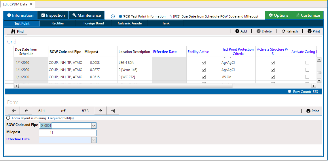Go to first record in form navigator

[14, 111]
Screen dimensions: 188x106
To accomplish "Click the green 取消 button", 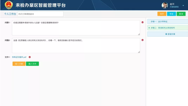I will (x=181, y=14).
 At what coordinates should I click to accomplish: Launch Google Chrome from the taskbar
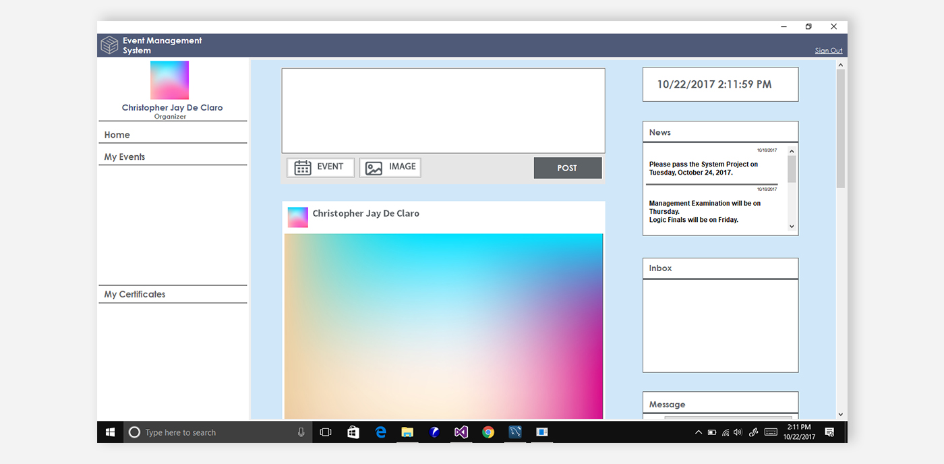click(488, 432)
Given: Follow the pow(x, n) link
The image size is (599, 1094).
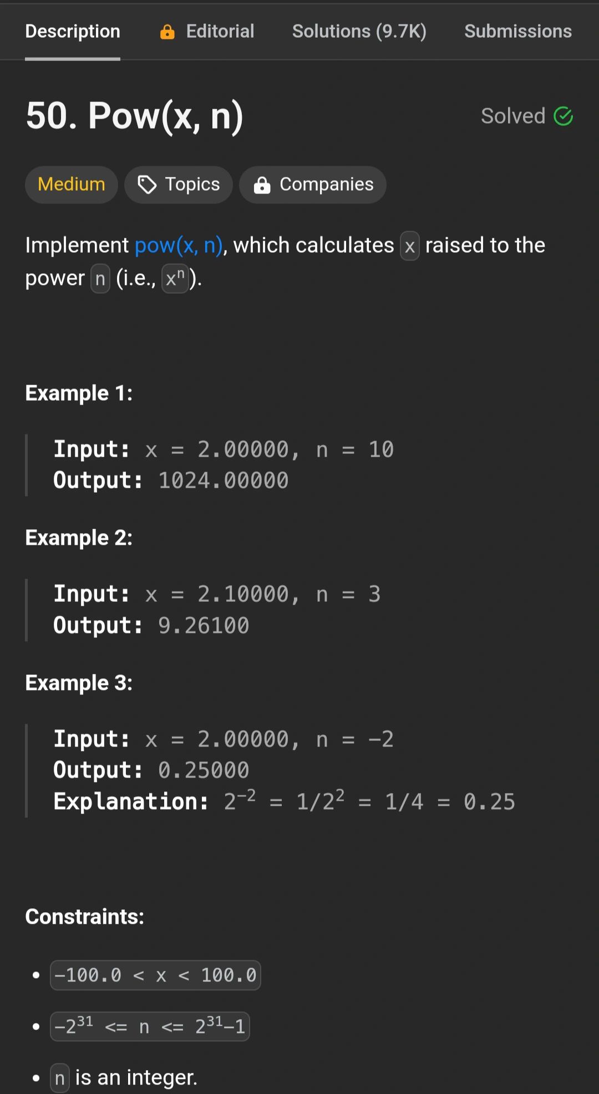Looking at the screenshot, I should pyautogui.click(x=179, y=246).
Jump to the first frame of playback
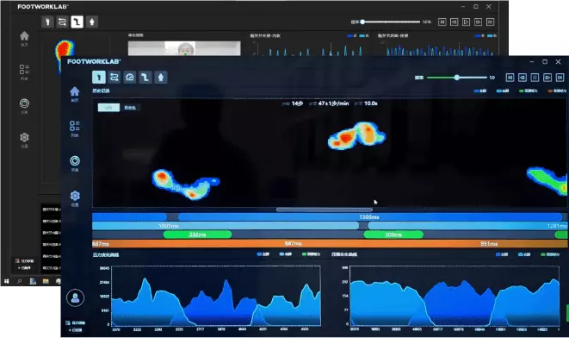 [x=510, y=78]
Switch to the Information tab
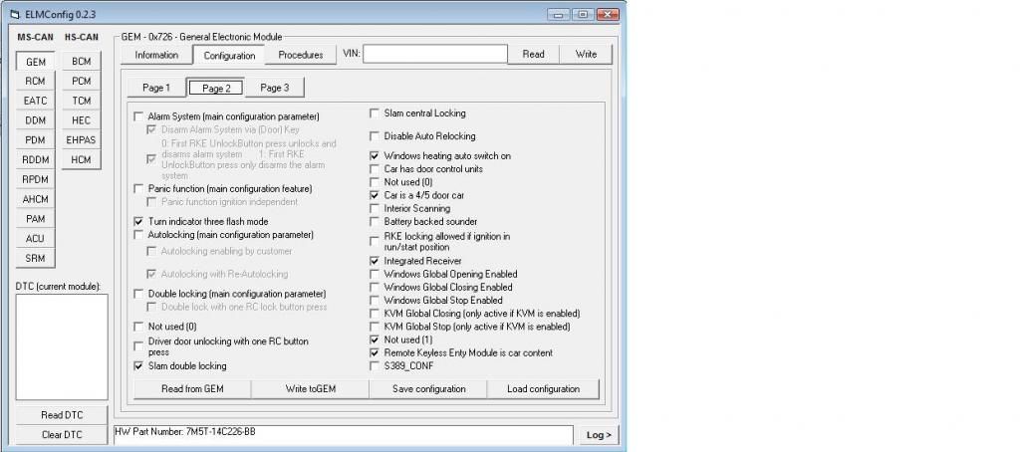Screen dimensions: 1020x452 (x=156, y=55)
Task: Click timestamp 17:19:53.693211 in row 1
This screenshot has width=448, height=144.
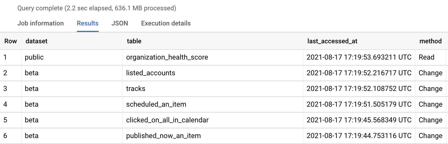Action: point(359,57)
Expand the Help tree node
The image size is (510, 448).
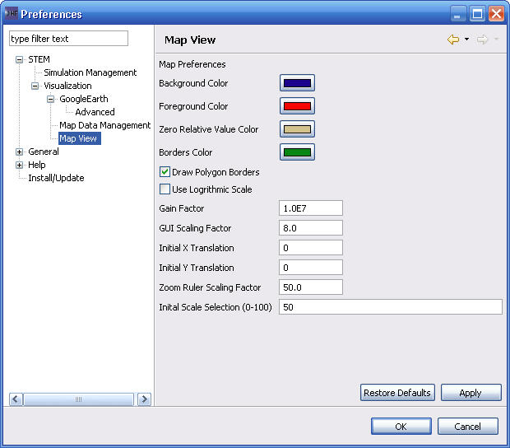pos(20,165)
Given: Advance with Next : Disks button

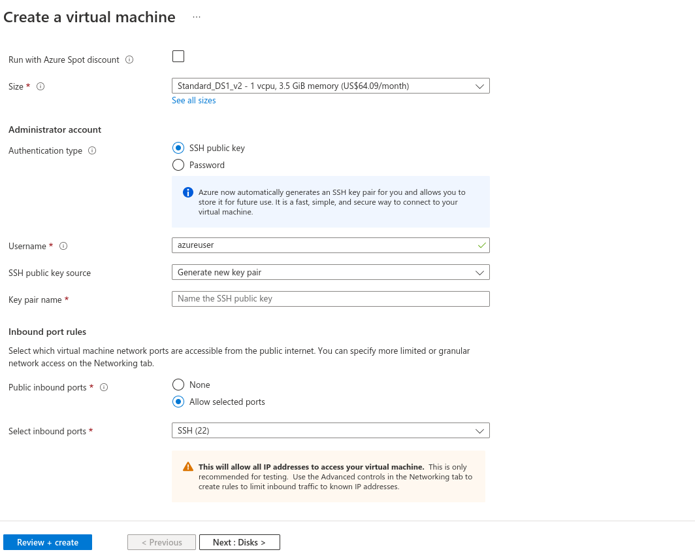Looking at the screenshot, I should point(239,542).
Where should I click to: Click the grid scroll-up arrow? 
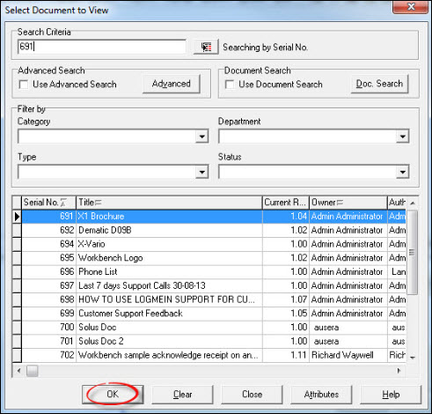(413, 203)
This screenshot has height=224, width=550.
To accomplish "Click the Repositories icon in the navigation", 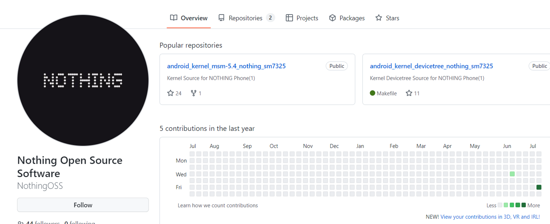I will coord(222,18).
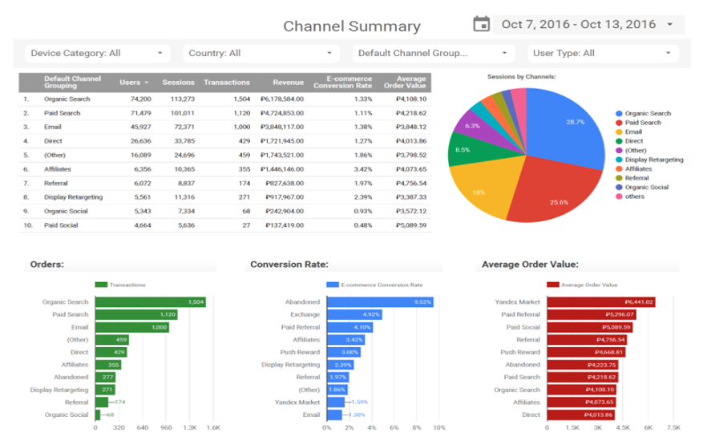Click the Yandex Market order value bar
The height and width of the screenshot is (445, 707).
pos(601,302)
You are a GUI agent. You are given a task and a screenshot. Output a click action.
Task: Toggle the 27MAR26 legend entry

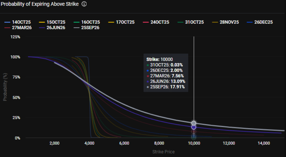(18, 27)
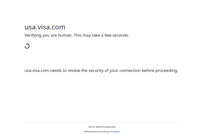Click the words "needs to review"

pos(65,71)

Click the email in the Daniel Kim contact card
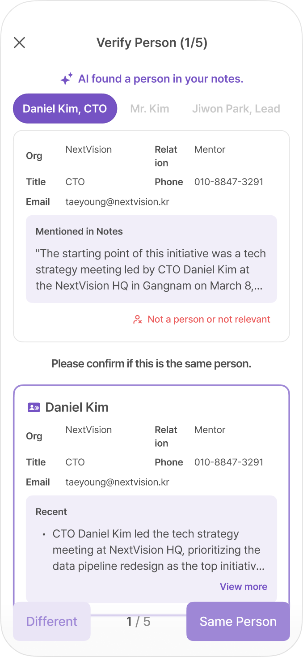[118, 482]

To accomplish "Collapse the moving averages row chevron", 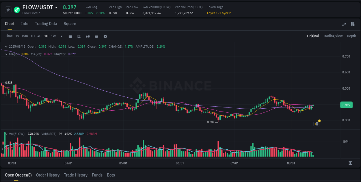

## TASK BRIEF
Reproduce the records above exactly, but only from the line containing "Task: Toggle the 27MAR26 legend entry" through the last line, both included, and without any pictures.

## EXERCISE SOLUTION
Task: Toggle the 27MAR26 legend entry

(18, 27)
Click the words "needs to review"

pos(65,71)

Click the email in the Daniel Kim contact card
[118, 482]

To accomplish "Collapse the moving averages row chevron", 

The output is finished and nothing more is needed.